*What you are asked to do*. Copy each of the following items word for word, line by line, with nothing changed.

=== Data for processing ===

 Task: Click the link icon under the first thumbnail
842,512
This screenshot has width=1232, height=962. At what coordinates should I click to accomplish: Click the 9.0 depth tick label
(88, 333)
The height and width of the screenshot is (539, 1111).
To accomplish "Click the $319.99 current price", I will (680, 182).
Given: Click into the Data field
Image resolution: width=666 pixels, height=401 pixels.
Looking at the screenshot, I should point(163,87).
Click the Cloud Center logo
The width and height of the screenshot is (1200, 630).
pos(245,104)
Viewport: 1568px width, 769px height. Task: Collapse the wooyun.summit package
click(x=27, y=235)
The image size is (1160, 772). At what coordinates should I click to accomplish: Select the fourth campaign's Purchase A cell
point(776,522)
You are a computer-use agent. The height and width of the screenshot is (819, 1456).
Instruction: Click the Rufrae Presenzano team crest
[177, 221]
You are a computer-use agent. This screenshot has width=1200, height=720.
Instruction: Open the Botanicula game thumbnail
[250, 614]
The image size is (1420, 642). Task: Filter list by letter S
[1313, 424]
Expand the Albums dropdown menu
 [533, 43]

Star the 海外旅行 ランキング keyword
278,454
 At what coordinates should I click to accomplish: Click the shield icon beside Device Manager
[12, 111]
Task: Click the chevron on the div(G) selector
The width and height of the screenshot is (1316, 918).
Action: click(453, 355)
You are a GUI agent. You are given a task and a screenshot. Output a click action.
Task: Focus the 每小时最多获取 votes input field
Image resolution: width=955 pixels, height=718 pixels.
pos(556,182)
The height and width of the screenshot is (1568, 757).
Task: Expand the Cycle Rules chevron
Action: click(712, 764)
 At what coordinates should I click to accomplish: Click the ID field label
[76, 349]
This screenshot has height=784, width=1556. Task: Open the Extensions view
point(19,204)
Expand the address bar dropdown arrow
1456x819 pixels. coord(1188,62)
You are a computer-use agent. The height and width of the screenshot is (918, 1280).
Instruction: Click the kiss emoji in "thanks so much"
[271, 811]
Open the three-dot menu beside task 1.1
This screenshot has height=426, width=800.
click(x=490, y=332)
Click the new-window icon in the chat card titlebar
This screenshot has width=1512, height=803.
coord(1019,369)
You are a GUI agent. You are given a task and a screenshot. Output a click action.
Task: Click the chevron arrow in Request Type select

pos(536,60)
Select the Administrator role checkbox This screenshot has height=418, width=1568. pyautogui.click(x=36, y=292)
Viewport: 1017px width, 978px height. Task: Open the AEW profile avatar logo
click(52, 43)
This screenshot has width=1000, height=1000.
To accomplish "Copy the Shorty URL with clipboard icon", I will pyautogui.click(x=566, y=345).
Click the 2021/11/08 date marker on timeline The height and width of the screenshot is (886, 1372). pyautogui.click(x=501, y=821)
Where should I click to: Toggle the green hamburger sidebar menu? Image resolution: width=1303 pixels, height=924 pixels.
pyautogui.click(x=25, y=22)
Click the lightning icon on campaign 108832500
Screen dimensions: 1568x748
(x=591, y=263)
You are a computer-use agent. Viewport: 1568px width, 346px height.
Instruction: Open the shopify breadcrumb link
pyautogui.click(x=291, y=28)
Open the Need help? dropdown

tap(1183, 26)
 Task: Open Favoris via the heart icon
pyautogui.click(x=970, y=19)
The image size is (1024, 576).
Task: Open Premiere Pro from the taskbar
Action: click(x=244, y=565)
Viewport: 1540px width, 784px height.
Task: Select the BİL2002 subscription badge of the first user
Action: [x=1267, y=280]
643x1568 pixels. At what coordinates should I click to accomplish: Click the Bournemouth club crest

===

*Exercise response*.
 Task: Click the link icon under the first thumbnail
842,512
This screenshot has width=1232, height=962. At what coordinates should I click to accomplish: Click the 9.0 depth tick label
(88, 333)
The height and width of the screenshot is (539, 1111).
To accomplish "Click the $319.99 current price", I will (680, 182).
Given: Click into the Data field
Image resolution: width=666 pixels, height=401 pixels.
Looking at the screenshot, I should point(163,87).
Click the Cloud Center logo
The width and height of the screenshot is (1200, 630).
pos(245,104)
Viewport: 1568px width, 769px height. Task: Collapse the wooyun.summit package
click(x=27, y=235)
The image size is (1160, 772). At what coordinates should I click to accomplish: Select the fourth campaign's Purchase A cell
point(776,522)
You are a computer-use agent. The height and width of the screenshot is (819, 1456).
Instruction: Click the Rufrae Presenzano team crest
[177, 221]
You are a computer-use agent. This screenshot has width=1200, height=720.
Instruction: Open the Botanicula game thumbnail
[250, 614]
The image size is (1420, 642). Task: Filter list by letter S
[1313, 424]
Expand the Albums dropdown menu
 [533, 43]

Star the 海外旅行 ランキング keyword
278,454
 At what coordinates should I click to accomplish: Click the shield icon beside Device Manager
[12, 111]
Task: Click the chevron on the div(G) selector
The width and height of the screenshot is (1316, 918).
Action: click(453, 355)
You are a GUI agent. You are given a task and a screenshot. Output a click action.
Task: Focus the 每小时最多获取 votes input field
Image resolution: width=955 pixels, height=718 pixels.
pos(556,182)
The height and width of the screenshot is (1568, 757).
Task: Expand the Cycle Rules chevron
Action: click(712, 764)
 At what coordinates should I click to accomplish: Click the ID field label
[76, 349]
This screenshot has height=784, width=1556. Task: Open the Extensions view
point(19,204)
Expand the address bar dropdown arrow
1456x819 pixels. coord(1188,62)
You are a computer-use agent. The height and width of the screenshot is (918, 1280).
Instruction: Click the kiss emoji in "thanks so much"
[271, 811]
Open the three-dot menu beside task 1.1
This screenshot has height=426, width=800.
click(x=490, y=332)
Click the new-window icon in the chat card titlebar
This screenshot has width=1512, height=803.
coord(1019,369)
You are a GUI agent. You are given a task and a screenshot. Output a click action.
Task: Click the chevron arrow in Request Type select

pos(536,60)
Select the Administrator role checkbox This screenshot has height=418, width=1568. pyautogui.click(x=36, y=292)
Viewport: 1017px width, 978px height. Task: Open the AEW profile avatar logo
click(52, 43)
This screenshot has width=1000, height=1000.
To accomplish "Copy the Shorty URL with clipboard icon", I will pyautogui.click(x=566, y=345).
Click the 2021/11/08 date marker on timeline The height and width of the screenshot is (886, 1372). pyautogui.click(x=501, y=821)
Where should I click to: Toggle the green hamburger sidebar menu? Image resolution: width=1303 pixels, height=924 pixels.
pyautogui.click(x=25, y=22)
Click the lightning icon on campaign 108832500
Screen dimensions: 1568x748
(x=591, y=263)
You are a computer-use agent. Viewport: 1568px width, 346px height.
Instruction: Open the shopify breadcrumb link
pyautogui.click(x=291, y=28)
Open the Need help? dropdown

tap(1183, 26)
 Task: Open Favoris via the heart icon
pyautogui.click(x=970, y=19)
The image size is (1024, 576).
Task: Open Premiere Pro from the taskbar
Action: click(x=244, y=565)
Viewport: 1540px width, 784px height.
Task: Select the BİL2002 subscription badge of the first user
Action: [x=1267, y=280]
643x1568 pixels. At what coordinates should I click to accomplish: Click the Bournemouth club crest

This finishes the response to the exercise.